Direction: Revise the stretch from the start of the entries through the line containing "click(624, 1007)" by replacing "hexagon gear icon" with "settings cog button", leaving all else unchanged, and return only that stretch.

========

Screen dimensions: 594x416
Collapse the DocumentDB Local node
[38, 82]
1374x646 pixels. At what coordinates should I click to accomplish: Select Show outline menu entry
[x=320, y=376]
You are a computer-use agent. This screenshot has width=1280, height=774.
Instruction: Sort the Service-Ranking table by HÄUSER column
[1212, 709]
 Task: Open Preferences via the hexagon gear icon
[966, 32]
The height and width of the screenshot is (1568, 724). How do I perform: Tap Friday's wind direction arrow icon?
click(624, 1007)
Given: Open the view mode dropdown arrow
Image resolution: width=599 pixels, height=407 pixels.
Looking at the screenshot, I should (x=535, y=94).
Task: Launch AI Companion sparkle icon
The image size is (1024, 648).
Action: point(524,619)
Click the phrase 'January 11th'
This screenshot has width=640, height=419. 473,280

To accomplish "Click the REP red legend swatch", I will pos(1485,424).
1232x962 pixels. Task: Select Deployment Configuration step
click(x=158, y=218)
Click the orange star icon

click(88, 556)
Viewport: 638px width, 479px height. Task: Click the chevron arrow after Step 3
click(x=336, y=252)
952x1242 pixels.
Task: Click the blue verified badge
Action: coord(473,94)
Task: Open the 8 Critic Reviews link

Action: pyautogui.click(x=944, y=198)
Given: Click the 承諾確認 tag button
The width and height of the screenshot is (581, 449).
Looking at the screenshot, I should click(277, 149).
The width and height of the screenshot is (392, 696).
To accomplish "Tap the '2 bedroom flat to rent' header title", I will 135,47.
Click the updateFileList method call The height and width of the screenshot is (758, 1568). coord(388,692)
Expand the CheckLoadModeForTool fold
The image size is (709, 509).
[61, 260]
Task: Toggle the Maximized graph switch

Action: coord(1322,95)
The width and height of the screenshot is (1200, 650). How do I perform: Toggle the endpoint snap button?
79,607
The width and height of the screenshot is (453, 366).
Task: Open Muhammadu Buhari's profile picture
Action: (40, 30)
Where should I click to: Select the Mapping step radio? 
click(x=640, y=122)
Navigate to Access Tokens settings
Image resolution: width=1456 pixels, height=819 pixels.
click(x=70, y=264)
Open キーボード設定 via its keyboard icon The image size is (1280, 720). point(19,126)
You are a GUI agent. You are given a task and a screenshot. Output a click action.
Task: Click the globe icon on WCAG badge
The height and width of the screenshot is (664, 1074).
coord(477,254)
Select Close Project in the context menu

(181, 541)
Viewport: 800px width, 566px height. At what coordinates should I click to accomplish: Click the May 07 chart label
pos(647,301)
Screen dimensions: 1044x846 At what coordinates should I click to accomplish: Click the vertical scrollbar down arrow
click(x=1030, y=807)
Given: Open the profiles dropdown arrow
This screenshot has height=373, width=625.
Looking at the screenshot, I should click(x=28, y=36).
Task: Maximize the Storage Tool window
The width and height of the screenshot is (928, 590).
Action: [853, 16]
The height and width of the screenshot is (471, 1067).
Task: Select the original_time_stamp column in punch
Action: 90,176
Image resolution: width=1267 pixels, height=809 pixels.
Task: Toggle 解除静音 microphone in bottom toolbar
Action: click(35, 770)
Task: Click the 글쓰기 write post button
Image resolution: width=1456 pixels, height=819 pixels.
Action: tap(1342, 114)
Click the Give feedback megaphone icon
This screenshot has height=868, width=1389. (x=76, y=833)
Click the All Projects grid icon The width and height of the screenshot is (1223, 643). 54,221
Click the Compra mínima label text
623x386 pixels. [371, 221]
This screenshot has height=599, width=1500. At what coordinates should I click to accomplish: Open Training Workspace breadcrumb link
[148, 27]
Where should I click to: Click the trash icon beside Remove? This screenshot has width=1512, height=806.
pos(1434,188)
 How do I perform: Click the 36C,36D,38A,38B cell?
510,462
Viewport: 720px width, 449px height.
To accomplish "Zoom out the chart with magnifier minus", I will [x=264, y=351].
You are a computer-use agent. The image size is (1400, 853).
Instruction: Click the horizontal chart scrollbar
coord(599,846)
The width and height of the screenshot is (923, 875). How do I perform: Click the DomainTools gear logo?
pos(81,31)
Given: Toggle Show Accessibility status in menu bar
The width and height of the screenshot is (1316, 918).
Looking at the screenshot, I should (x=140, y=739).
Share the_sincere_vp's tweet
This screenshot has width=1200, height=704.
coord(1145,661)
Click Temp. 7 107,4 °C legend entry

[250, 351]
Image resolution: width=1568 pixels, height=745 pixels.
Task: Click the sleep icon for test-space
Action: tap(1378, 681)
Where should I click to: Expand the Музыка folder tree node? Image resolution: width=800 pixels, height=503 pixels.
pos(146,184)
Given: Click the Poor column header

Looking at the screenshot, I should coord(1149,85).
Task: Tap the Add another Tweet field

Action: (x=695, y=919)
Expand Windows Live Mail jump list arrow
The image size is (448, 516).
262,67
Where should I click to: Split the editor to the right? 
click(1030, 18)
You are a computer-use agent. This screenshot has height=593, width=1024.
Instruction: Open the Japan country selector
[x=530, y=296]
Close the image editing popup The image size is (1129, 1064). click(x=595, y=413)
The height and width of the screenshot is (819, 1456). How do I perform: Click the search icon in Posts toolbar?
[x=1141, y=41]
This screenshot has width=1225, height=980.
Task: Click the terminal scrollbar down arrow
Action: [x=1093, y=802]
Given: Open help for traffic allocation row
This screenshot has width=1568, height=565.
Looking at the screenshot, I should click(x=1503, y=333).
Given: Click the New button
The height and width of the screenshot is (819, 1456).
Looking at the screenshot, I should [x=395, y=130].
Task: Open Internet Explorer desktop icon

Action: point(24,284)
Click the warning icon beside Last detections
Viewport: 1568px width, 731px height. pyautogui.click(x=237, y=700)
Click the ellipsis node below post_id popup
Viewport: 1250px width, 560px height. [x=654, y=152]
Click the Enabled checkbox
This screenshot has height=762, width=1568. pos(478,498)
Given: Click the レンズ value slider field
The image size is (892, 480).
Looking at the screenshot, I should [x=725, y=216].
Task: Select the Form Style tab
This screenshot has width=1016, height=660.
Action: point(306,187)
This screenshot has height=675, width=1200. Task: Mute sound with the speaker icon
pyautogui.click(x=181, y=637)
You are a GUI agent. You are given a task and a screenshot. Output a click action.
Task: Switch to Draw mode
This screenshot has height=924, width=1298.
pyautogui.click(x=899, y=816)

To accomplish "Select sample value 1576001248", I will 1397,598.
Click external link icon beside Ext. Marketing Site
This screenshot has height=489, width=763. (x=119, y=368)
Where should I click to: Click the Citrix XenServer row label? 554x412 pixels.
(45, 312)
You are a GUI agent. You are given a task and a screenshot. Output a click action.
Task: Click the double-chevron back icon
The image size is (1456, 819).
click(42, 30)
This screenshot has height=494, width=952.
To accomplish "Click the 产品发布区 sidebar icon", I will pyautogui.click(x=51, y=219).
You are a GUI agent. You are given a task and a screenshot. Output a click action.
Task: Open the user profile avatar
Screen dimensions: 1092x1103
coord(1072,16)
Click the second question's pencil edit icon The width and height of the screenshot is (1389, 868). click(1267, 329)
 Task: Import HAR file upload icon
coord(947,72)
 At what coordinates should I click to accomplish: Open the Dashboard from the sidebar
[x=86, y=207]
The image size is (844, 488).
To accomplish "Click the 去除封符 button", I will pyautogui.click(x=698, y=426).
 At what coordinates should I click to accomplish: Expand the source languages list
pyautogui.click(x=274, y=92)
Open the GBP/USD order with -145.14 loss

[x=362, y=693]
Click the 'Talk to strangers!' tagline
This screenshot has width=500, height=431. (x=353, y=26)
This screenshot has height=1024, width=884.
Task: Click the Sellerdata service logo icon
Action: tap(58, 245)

========

Written solution:
Screen dimensions: 594x416
Collapse the DocumentDB Local node
[38, 82]
1374x646 pixels. At what coordinates should I click to accomplish: Select Show outline menu entry
[x=320, y=376]
You are a computer-use agent. This screenshot has width=1280, height=774.
Instruction: Sort the Service-Ranking table by HÄUSER column
[1212, 709]
 Task: Open Preferences via the settings cog button
[966, 32]
The height and width of the screenshot is (1568, 724). How do I perform: Tap Friday's wind direction arrow icon?
click(624, 1007)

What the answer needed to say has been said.